A Procuradoria Regional Eleitoral de São Paulo recomendou ao Tribunal Regional Eleitoral do estado a condenação do presidente Luiz Inácio Lula da Silva, da ex-ministra Simone Tebet, do PSB, e da ex-ministra Marina Silva, da Rede, por propaganda eleitoral antecipada.
O parecer, assinado pela procuradora regional eleitoral auxiliar Maria Cristiana Simões Amorim Ziouva, concluiu que uma fala de Lula durante o lançamento do programa Move Aplicativos, em São Paulo, em 19 de maio, viola a legislação eleitoral. A representação foi apresentada pelo Partido Missão.

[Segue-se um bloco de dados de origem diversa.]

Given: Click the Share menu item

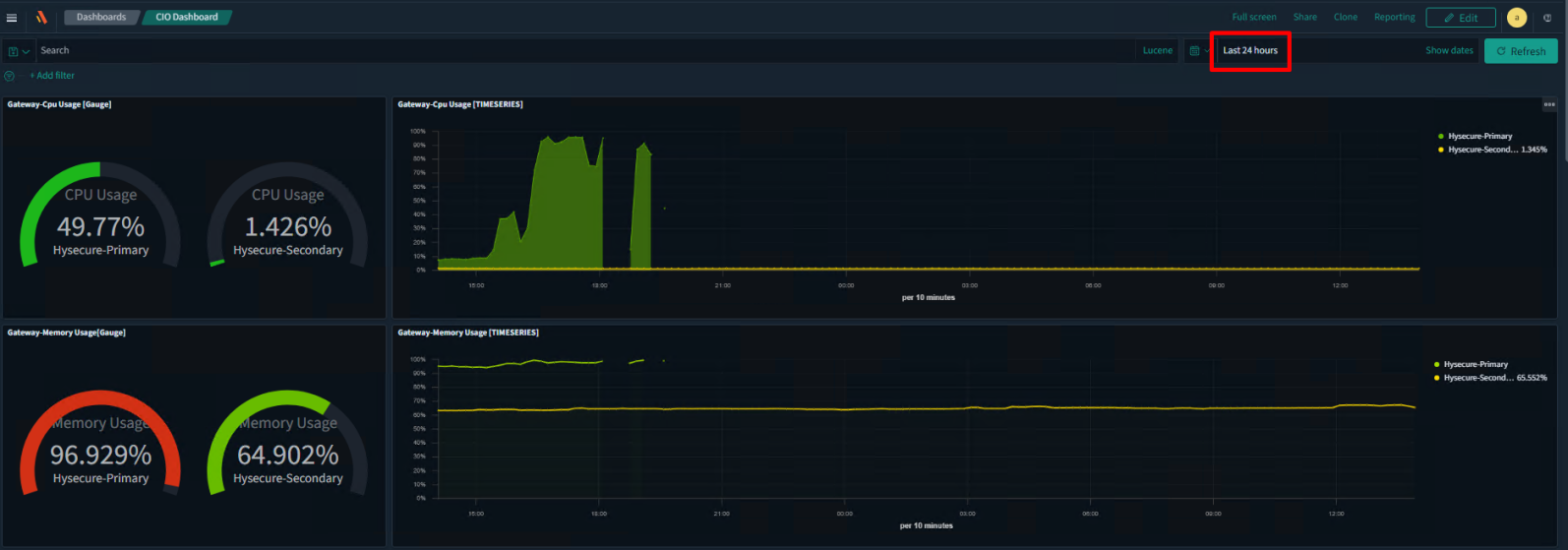Looking at the screenshot, I should pyautogui.click(x=1304, y=18).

Durante o evento, Lula incentivava os presentes a fazer reivindicações ao governo e disse: “Não tenham nenhuma preocupação de reivindicar. Vão atrás do Boulos. Se não atender, vão atrás do Alckmin. Se ele não atender, vocês vão atrás… Não atrás da Janja. Vão atrás do Sidônio, do Aluizio. Só não mexam com a Janja, não mexam. Nem com a Simone, nem com a Marina. O que vocês podem fazer com elas, um dia, é dar voto para as duas. Um dia.”
Para a procuradora, a declaração reúne os três requisitos que configuram propaganda eleitoral antecipada na legislação: referência ao processo eleitoral, exaltação das qualidades das pré-candidatas e pedido explícito de voto. “A fala do presidente da República tem nítido caráter eleitoral, uma vez que exalta as qualidades das duas pré-candidatas ao Senado, com pedido explícito de voto, em evento oficial do Governo Federal”, afirma o parecer.

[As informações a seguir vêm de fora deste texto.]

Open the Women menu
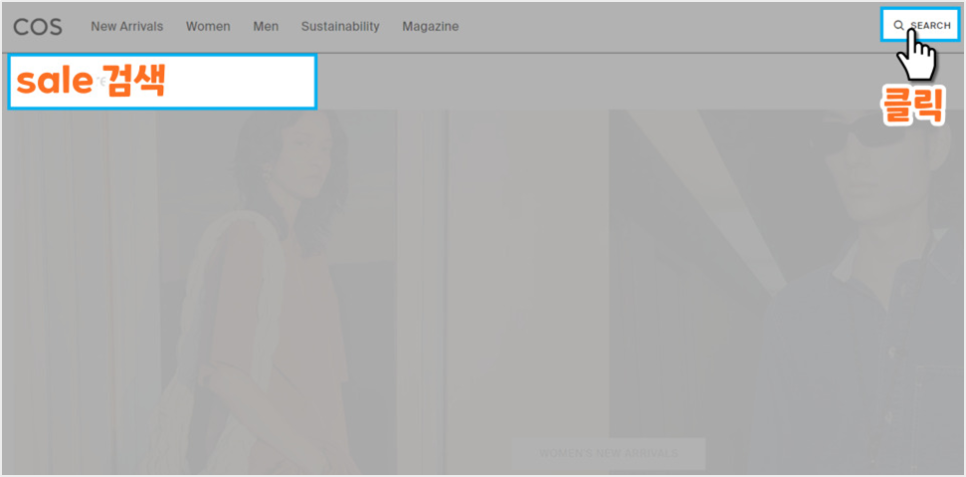This screenshot has width=966, height=477. (208, 26)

Na defesa apresentada ao TRE-SP, Lula sustentou que a declaração não teve finalidade eleitoral nem buscou angariar votos, alegando ausência de vantagem eleitoral às pré-candidatas.
O argumento foi afastado pela Procuradoria, que sustentou que Tebet e Marina Silva chegaram a publicar em suas redes sociais a participação no evento em que a fala foi feita. A PRE também rejeitou o pedido da defesa para suspender o processo sob o argumento de que tramita uma ação semelhante no Tribunal Superior Eleitoral. A relatora do processo no TRE-SP é a juíza Danyelle Galvão, que ainda se manifestará. A decisão final caberá ao plenário do tribunal.